Starta na Palenicy Białczańskiej skąd asfaltem udajemy się w kierunku Morskiego Oka, by za Wodogrzmotami Mickiewicza skręcić w prawo w Dolinę Roztoki. Szło się bardzo dobrze, szlak przedeptany, brak wiatru i dość wysoka temperatura.
Gdy doszliśmy do miejsca, w którym czarny szlak odbija do schroniska, zaczęła się zabawa. Szlak w ogóle nie był przedeptany.
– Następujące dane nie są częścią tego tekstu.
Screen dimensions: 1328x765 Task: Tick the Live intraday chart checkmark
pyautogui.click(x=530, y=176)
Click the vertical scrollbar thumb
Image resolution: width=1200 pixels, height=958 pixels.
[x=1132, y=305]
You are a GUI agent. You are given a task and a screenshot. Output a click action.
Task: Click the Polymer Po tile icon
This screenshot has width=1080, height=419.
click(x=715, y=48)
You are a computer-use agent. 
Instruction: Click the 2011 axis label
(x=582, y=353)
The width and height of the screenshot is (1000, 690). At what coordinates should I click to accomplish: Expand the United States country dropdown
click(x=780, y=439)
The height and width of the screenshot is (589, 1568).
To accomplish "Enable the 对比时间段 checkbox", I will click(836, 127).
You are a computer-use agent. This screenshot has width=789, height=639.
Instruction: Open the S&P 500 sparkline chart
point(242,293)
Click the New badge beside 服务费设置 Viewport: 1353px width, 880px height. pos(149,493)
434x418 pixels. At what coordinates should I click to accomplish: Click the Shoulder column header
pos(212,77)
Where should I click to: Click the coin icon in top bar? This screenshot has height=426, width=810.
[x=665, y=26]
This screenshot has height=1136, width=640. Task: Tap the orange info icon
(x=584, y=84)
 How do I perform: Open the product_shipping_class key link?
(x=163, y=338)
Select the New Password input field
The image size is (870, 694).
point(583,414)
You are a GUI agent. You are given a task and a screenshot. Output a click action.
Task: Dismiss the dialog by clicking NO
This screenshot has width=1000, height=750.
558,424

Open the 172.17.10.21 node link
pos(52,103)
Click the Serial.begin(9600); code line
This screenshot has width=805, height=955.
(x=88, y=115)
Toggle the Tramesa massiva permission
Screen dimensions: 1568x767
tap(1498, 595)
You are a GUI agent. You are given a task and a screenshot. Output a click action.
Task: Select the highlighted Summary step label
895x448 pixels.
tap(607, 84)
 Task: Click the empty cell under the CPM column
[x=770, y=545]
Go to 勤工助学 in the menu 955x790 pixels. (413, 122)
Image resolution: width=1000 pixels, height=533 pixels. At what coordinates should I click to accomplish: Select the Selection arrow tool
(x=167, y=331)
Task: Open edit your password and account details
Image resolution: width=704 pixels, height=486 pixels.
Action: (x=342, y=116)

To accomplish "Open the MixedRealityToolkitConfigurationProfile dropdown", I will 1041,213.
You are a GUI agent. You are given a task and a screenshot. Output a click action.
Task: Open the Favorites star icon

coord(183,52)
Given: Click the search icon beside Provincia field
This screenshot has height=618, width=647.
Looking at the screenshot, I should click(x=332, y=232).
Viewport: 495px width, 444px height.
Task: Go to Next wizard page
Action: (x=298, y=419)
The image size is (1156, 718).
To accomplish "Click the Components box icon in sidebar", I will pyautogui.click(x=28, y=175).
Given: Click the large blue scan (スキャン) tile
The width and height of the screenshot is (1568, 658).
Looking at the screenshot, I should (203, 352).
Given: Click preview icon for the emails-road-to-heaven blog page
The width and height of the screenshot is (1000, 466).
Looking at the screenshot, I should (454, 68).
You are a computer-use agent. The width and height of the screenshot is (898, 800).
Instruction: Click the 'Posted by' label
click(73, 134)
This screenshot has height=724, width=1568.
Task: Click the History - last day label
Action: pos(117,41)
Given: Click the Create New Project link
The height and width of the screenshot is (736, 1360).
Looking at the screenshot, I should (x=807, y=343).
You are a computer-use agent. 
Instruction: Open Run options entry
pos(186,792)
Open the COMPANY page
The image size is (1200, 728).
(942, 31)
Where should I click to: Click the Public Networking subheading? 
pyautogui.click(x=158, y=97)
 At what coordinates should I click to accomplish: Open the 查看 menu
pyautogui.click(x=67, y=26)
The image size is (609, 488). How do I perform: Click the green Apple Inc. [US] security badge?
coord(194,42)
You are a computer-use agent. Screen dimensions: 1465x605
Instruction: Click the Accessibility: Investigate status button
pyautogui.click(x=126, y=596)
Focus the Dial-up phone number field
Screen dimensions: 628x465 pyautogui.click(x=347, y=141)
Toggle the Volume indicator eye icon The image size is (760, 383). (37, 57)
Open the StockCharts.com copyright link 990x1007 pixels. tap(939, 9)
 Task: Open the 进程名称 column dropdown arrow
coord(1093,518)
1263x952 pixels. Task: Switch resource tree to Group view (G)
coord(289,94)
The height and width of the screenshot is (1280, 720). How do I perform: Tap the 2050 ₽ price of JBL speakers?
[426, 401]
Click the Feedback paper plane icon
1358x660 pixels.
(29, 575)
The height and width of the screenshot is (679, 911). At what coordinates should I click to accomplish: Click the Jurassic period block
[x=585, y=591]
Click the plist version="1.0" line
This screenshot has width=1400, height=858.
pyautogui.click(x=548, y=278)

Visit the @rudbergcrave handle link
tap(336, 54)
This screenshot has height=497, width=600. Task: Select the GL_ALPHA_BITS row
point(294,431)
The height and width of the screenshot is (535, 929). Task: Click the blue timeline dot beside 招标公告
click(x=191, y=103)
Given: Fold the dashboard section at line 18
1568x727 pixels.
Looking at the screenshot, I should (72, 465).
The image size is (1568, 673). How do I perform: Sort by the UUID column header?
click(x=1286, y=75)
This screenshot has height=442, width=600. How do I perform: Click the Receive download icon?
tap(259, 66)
Zapadanie się miejscami na półtora metra skutecznie utrudniało wędrówkę. Co jakiś czas doganiały nas kolejne osoby i na zmianę tarliśmy ścieżkę. Najgorzej oczywiście miała pierwsza osoba, która ze względu na przedzieranie się stawiała najwolniej kroki. Łącznie zimowy wariant dojścia do Doliny Pięciu Stawów Polski zajął nam dwie i pół godziny, gdzie przy przetartym szlaku idzie się około 40min.
Po tym czasie dotarliśmy w końcu do schroniska i stwierdziliśmy, że kolejna walka ze śniegiem na Kozi Wierch nie ma sensu, więc pozostało nam posiedzieć w schronisku i po jakimś czasie zejść już ładnie uklepaną ścieżką do Doliny Roztoki.
Mimo nie zdobyci szczytu, zabawa była przednia, a następnym razem wyruszymy później, żeby po tak dużych opadach śniegu ktoś przetarł drogę.